Yang Sering Diabaikan
Banyak investor crypto lupa melaporkan:
- Konversi antar token (misalnya BTC ke ETH) — ini dianggap realisasi dan perlu dicatat
- Airdrop yang diterima — meski belum dijual, perlu tercatat sebagai potensi penghasilan
- Penghasilan dari yield farming atau lending — masuk kategori PPh umum
Selengkapnya tentang mekanisme pelaporan, lihat artikel cara lapor SPT crypto di Indonesia.
Dasar Hukum
Regulasi pajak crypto di Indonesia berpijak pada dua aturan utama:
- UU No. 36 Tahun 2008 — dasar bahwa semua penghasilan dari sumber manapun wajib dilaporkan
- PMK 68/2022 — aturan teknis PPh Final dan PPN untuk transaksi crypto via exchange
Untuk memahami lebih dalam tentang PMK 68, lihat artikel PMK 68 pajak crypto: apa yang perlu Anda tahu.
Ringkasan
- Threshold minimum: tidak ada — semua penghasilan crypto wajib dilaporkan
- PPh Final jual-beli: 0,1% (exchange terdaftar) atau 0,2% (tidak terdaftar) dari nilai transaksi, dipotong otomatis
- Airdrop/staking/mining: tarif progresif 5%–35%, PTKP Rp 54 juta/tahun berlaku
- SPT: wajib dilaporkan meski tidak ada pajak yang terutang
Jika Anda bertanya-tanya apakah staking reward Anda kena pajak, baca artikel apakah staking crypto bisa kena pajak di Indonesia.
⚠️ Disclaimer: Artikel ini bersifat edukatif, bukan saran keuangan atau investasi personal. Regulasi pajak dapat berubah — selalu konsultasikan situasi spesifik Anda dengan konsultan pajak terdaftar.

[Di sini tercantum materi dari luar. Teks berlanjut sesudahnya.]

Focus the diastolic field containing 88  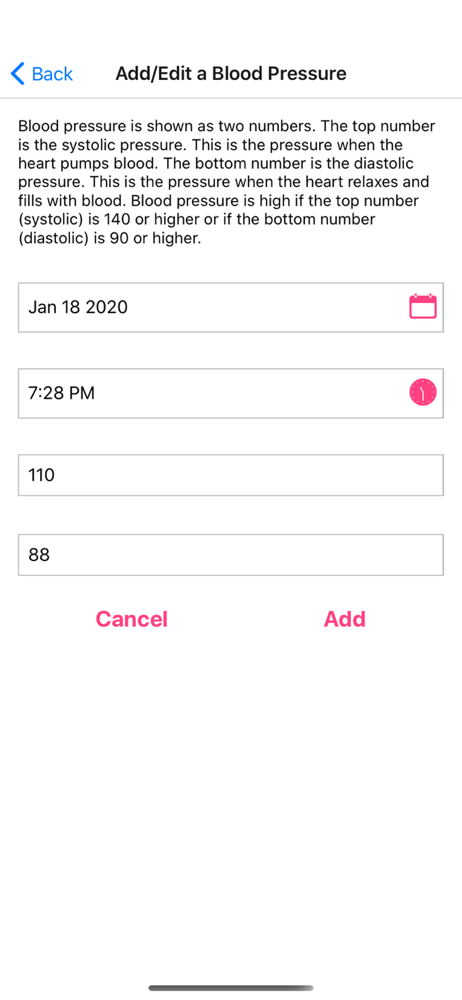coord(231,555)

WhaleX Masterclass 2 Hari: dari setup wallet sampai LP DeFi aktif menghasilkan. Praktik langsung, dipandu mentor berpengalaman.
Lihat Jadwal Kelas →Pertanyaan Umum
Berapa minimal penghasilan crypto yang wajib dilaporkan ke pajak?
Tidak ada threshold minimum. Semua penghasilan dari crypto, berapapun nilainya, wajib dilaporkan dalam SPT Tahunan berdasarkan UU No. 36 Tahun 2008. Yang berbeda adalah apakah Anda terutang PPh setelah dipotong PTKP Rp 54 juta/tahun.
Apakah trading crypto kecil-kecilan tetap kena pajak?
Ya. PPh Final 0.1% dari nilai transaksi jual langsung dipotong di exchange terdaftar Bappebti — bukan dari keuntungan, tapi dari nilai bruto transaksi. Jadi meski profit kecil atau bahkan rugi, pajak tetap dipotong otomatis.